▸ 課題の指示:
- A) 本文の【考察】の段落（「回路径細化、動脈チャンバーレス設計により体積が減少した」で始まる段落）を、主な事実を残して箇条書きに短くまとめよ。
- B) 本文の「医療法人 好輝会 梶本クリニック」から「からコストの増減を調査する。」までの部分を、一字も変えずに書き写せ。

▸ 本文:
医療法人 好輝会 梶本クリニック

学術報告

2025.06.27-29
第70回 日本透析医学会学術集会
日機装社製アーチループ型回路による医療廃棄物処理コストの削減

【目的】
日機装製コンソール100NXから200Siへの機種変更に伴い、アーチループ型の回路が使用可能となった。回路径細化、動脈チャンバーレス設計により医療廃棄物処理コスト削減なるか調査した。

【方法】
機種変更の前後12ヶ月の患者数とコストを確認し、一人当たり費用からコストの増減を調査する。

【結果】
アーチループ型回路の医療廃棄物処理コスト削減効果が有意に示された。

【考察】
回路径細化、動脈チャンバーレス設計により体積が減少した影響だけでなく、スタッフが使用後のファイバーと回路を綺麗にまとめやすくなり、その結果箱に詰める数が増加したこともコスト軽減の要因と考える。

【結論】
日機装アーチループ型への変更により、医療廃棄物処理コストは削減できる。

▸ 提供データ:
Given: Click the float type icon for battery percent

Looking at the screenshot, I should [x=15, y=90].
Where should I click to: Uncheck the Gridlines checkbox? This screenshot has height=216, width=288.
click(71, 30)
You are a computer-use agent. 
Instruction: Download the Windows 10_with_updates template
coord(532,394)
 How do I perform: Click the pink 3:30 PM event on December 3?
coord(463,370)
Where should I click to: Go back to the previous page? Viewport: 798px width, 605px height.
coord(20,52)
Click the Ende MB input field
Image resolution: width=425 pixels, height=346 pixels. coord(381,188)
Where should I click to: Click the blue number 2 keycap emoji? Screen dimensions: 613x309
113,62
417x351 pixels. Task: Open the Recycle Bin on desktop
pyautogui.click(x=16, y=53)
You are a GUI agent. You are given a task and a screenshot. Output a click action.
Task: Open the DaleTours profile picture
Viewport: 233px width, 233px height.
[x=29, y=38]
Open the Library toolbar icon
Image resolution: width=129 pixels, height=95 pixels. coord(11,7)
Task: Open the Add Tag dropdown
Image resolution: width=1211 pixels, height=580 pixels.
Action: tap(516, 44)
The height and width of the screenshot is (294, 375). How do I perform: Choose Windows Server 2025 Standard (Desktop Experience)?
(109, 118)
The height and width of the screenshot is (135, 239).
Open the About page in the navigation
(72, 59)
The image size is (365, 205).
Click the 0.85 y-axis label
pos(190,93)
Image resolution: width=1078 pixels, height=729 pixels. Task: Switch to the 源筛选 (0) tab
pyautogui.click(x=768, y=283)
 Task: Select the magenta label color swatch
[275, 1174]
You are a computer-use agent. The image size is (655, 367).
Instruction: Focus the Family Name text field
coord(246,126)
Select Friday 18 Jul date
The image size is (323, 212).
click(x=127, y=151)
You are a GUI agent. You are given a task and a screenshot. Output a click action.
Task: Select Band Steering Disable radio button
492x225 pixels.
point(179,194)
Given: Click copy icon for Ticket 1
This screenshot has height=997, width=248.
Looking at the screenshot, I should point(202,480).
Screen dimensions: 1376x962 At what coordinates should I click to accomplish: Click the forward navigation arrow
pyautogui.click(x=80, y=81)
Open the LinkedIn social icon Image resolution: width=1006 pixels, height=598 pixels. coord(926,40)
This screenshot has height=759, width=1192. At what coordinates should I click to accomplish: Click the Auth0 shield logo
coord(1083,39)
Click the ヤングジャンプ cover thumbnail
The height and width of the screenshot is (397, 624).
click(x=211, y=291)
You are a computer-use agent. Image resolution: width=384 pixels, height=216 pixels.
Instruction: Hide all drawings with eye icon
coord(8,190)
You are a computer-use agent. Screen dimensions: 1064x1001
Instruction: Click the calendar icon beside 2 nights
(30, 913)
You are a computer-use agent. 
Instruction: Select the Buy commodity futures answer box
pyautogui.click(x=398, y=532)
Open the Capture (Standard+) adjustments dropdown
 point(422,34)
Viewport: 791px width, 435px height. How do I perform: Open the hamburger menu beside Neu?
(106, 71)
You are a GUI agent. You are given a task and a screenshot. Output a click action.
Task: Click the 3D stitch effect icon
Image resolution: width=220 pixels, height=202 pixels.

▸ 解答:
- A)
- 回路径の細化と動脈チャンバーレス設計により、体積が減少した。
- スタッフが使用後のファイバーと回路を綺麗にまとめやすくなり、箱に詰める数が増加した。
- この二つがコスト軽減の要因と考えられる。

- B)
医療法人 好輝会 梶本クリニック

学術報告

2025.06.27-29
第70回 日本透析医学会学術集会
日機装社製アーチループ型回路による医療廃棄物処理コストの削減

【目的】
日機装製コンソール100NXから200Siへの機種変更に伴い、アーチループ型の回路が使用可能となった。回路径細化、動脈チャンバーレス設計により医療廃棄物処理コスト削減なるか調査した。

【方法】
機種変更の前後12ヶ月の患者数とコストを確認し、一人当たり費用からコストの増減を調査する。